Balance is an important aspect of the health of preschool children and a fundamental condition in their motor development [
1]. Based on different standards, balance capacity can be divided into two (static and dynamic balance) [
2], three (static, dynamic, and symmetric balance) [
3], or four types (static, dynamic, active, and reactive balance) [
4]. In recent years, the relationships between different types of balance have garnered attention. Researchers have explored the relationship between static and dynamic balance among people of different ages, such as children over 7 years old, teenagers, middle-aged, and older adults [
5], and of different occupational groups, such as professional sports, dancers, and other professionals [
6,
7]. At the same time, the correlation between the four types of balance in people over six years old has also been explored: static, dynamic, reaction, and active balance [
8]. The results obtained were similar; that is, there is little to no correlation between the different types of balance abilities. However, there is still a lack of correlation research on the different types of balance in children under six years of age. Before the age of 6, balance develops rapidly, especially at 4–5 years of age when balance control shifts from visual dominance to the same proprioceptive dominance mode as in adults. At this time, balance has notable characteristics, the fastest development speed, and greatest variability of all the stages in life [
9]. Therefore, it is difficult to generalize the research results of people over 6 years old to the preschool children group. Given that the targeted samples of previous studies were mostly children over 7 years, adults, and older adults, it is important to investigate the relationship between static balance and dynamic balance in preschool children under 6 years old. A better understanding of their association helps to give an insight into the development mechanisms of various balance abilities in the early years. Meanwhile, such an understanding might also assist physical activity and health professionals, teachers, and coaches in implementing precise balance intervention programs for preschool children.

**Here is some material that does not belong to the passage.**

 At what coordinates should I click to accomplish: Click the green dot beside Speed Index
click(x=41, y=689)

In recent years, with the development of Micro-Electro-Mechanical Systems (MEMS), wearable sensors have gradually been applied for the detection of human balance [
10]. Wearable sensors can accurately measure the static and dynamic balance of preschool children under different sensory conditions or sports states and can make up for the many defects in the “gold standard” plantar pressure test of balance [
11]. The plantar pressure test evaluates human posture by collecting center of pressure (COP) data. COP is different from center of mass (COM), and COM is more suitable as an indicator of changes in body posture [
12]. This study used wearable sensors in combination with a modified clinical test of sensor interaction and balance (mCTSIB), and a balance beam walking test was employed to explore the correlation between static and dynamic balance in preschool children aged 4–5 years.

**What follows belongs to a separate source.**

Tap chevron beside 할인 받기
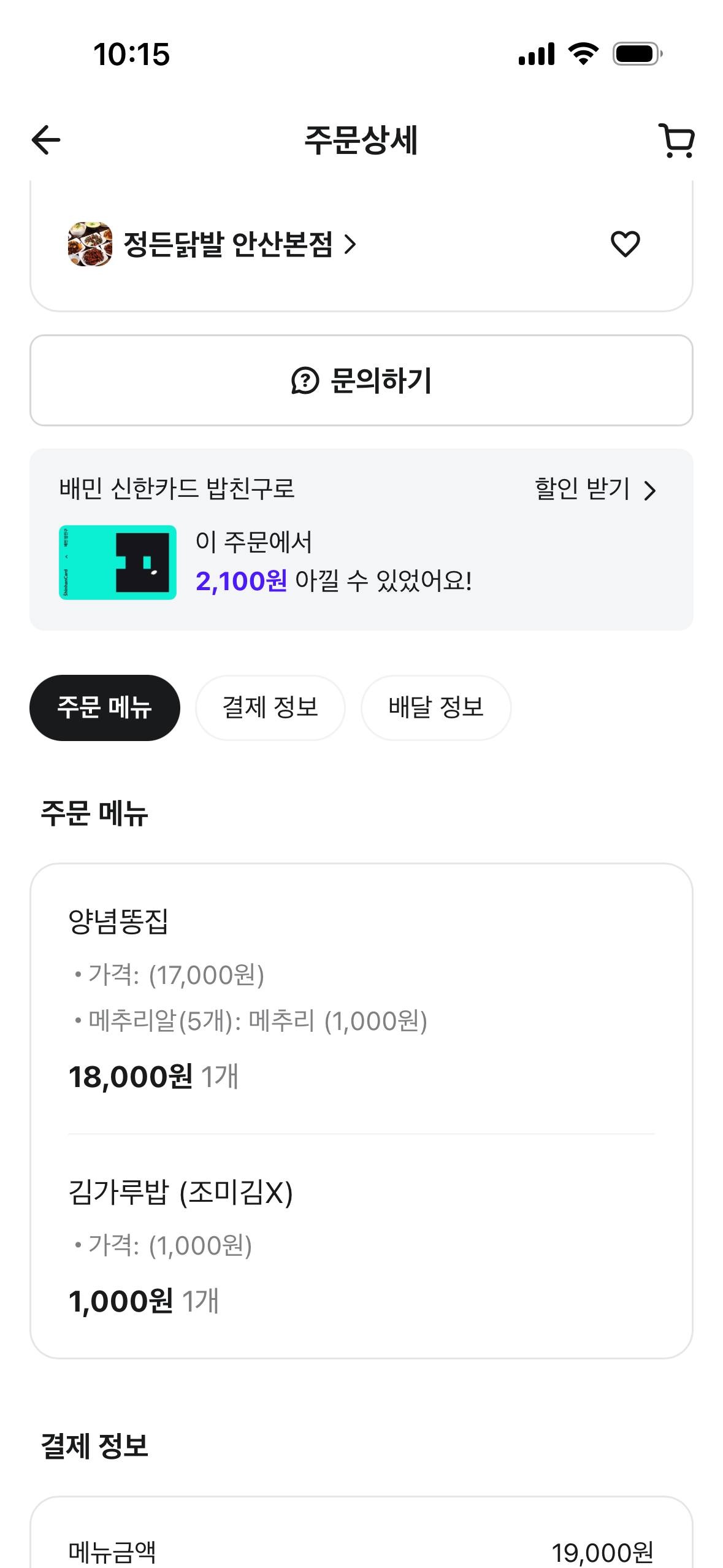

The wearable sensor combined with the mCTSIB can measure the shaking speed and amplitude of the COM under normal conditions, as well as shielding vision, interfering with proprioception, and sensor conflict. Combined with the balance beam test, it can measure the speed of walking on the balance beam, and the shaking speed and amplitude of the COM when walking on the balance beam. This study will, therefore, show the correlation between static and dynamic balance in preschool children from multiple perspectives through indicators such as shaking speed and amplitude of the COM under various sensory conditions and different movement states. This research aimed to further understand the early physical development of children and provide a reference for promoting balance and motor development in children.